Dude Burger is one of just a handful of restaurants in this county
The BBC News website went to find out why the area is a symbol of one of the country's fastest growing health problems.
It is lunchtime in Fayette, a tiny, sleepy town in the Mississippi Delta.
The patrons of Dude Burger - the only restaurant for miles - are buying hot dogs, dripping with chilli relish.
At the adjacent Supermarket and Deli, a customer walks through the car park, encumbered by two gallon tubs of ice cream.
Near a row of boarded-up shops, two men sit on the steps of the town courthouse, chewing jerky.
Apart from a few cars on Main Street, Fayette is broodingly silent. But it is a place that screams out poverty.
Average household incomes here are just $13,500 (£7,662) a year, and unemployment almost 20%.
Mayor Rogers King does not believe Jefferson County is the fattest place in Mississippi, but he knows there is a problem.
"It is not something we have realised is upon us for many years, but we are trying to do something about it," the mayor tells the BBC.
Home of the mud pie
Tiny Jefferson County Hospital sits on top of a hill on the outskirts of Fayette, opposite a school.
Some say over-eating is ingrained into the culture of the area
It has a nutrition clinic, but it is conspicuously empty.
A poster advertising a weight loss class is taped to a one wall, urging participants to "Drop them pounds like they hot".
But this is not a message many people want to hear, according to Dr Frank McCune, the county's only obesity expert.
Mississippi is the home of the mud pie, of cajun fried pecans, sweet potato crunch, of fried shrimp and catfish - and Dr McCune says overeating is ingrained into the culture of the area.
"Some deny the fact that obesity is a problem," he says. "Many don't know what it is. Some of them think that being 5'4" (1.64m) tall and 225 pounds (102kg; 16st 1lb) is a normal weight.
"They deny the fact that certain foods are not healthy, they deny the fact that there are choices. Exercise has been viewed with scepticism."
"Some women who have entered the weight loss programme have been asked to leave by their husbands who say that they like them the way they are."
Jefferson County - population 6,700 - is the kind of place where drivers wave to you on the long, isolated country roads that link small towns like Fayette.
Urban sprawl leads to greater car use and less activity, say experts
There simply aren't many places to stop and buy good food.
There are no fitness clubs at all in the county. At least a third of people here are said to take no exercise.

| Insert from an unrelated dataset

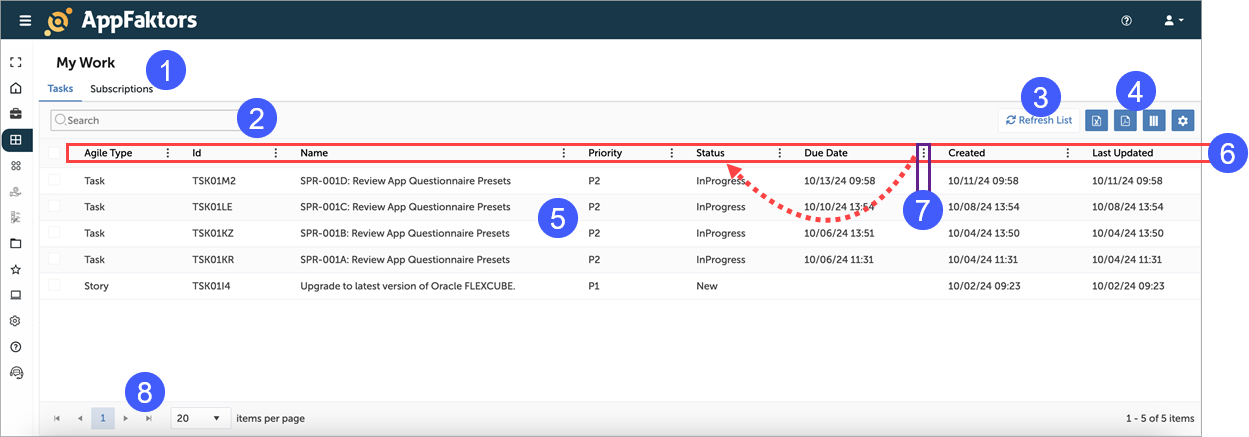
Task: Open grid settings gear button
Action: point(1183,121)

Yet poverty and inactivity are not the only explanations proffered for Jefferson's - and the Mississippi Delta's - problem with obesity.
Legacy of slavery
A few miles down the road is Rosswood Plantation, a historic cotton plantation mansion, now run as a guest house serving "full plantation breakfasts" on fine china, linen and silver.
The Mississippi Delta was once home to many cotton plantations
Back in the 1850s more than 100 slaves worked the cotton fields on the 1,250-acre Rosswood farm, one of many such plantations along the Mississippi Delta.

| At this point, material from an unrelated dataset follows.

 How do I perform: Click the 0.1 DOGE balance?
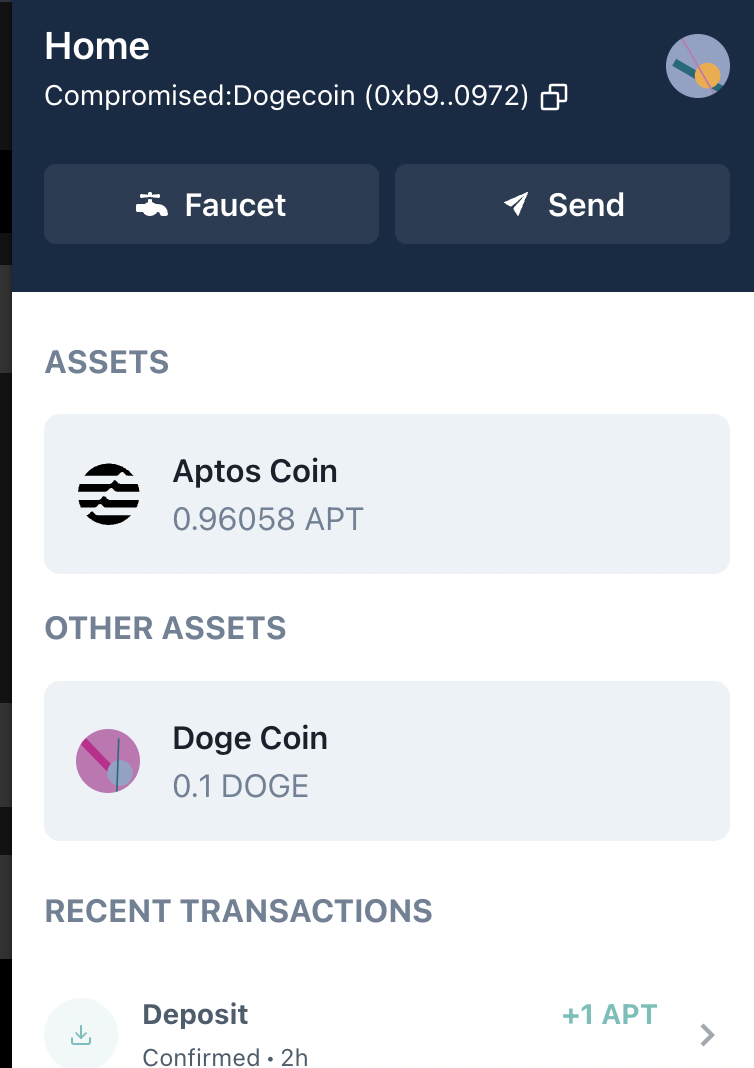click(240, 786)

Then the working day was long and arduous, the food basic but filling - gumbos, or stews thickened with okra, cornbread, beans and fish from the Mississippi.
Dr McCune's grandfather was born into slavery. His father saw mechanisation make redundant the harsh old jobs in the cotton fields.
But the doctor says the dietary legacy of those times persists.
"The taste of the individuals in this area comes from their experiences during slavery, the food that is eaten is of poor quality and rich in calories.
"The food that is eaten is highly satisfying, highly filling but the food... that they eat in general is not balanced.
"The slaves had to eat the poorest quality food - they were maintained cheaply, therefore through years of eating that type of food, the people not only in this area, but in areas up and down the Mississippi River and where people migrated from have the same taste in food."
Ticking time bomb
For Regina Ginn, head of the state Office for Healthy Schools, the problem is not of the past, but of the future.
Nationally the problem of childhood obesity is seen by some as a ticking time bomb that the US has been slow to address.
Again, problems are particularly acute in Mississippi.
"We are having to take baby steps," Ms Ginn told the BBC.
"We want our schools and our communities to buy into the idea that we must change our environment, but that will not happen overnight."
Dr McCune is finishing a three-year study on obesity in middle schools in Jefferson. He fears the rate will be higher than anyone anticipates.
"I see people I first met as children having health problems now because of their weight, and I am afraid that unless we change our attitudes then the situation will only be worse for their children."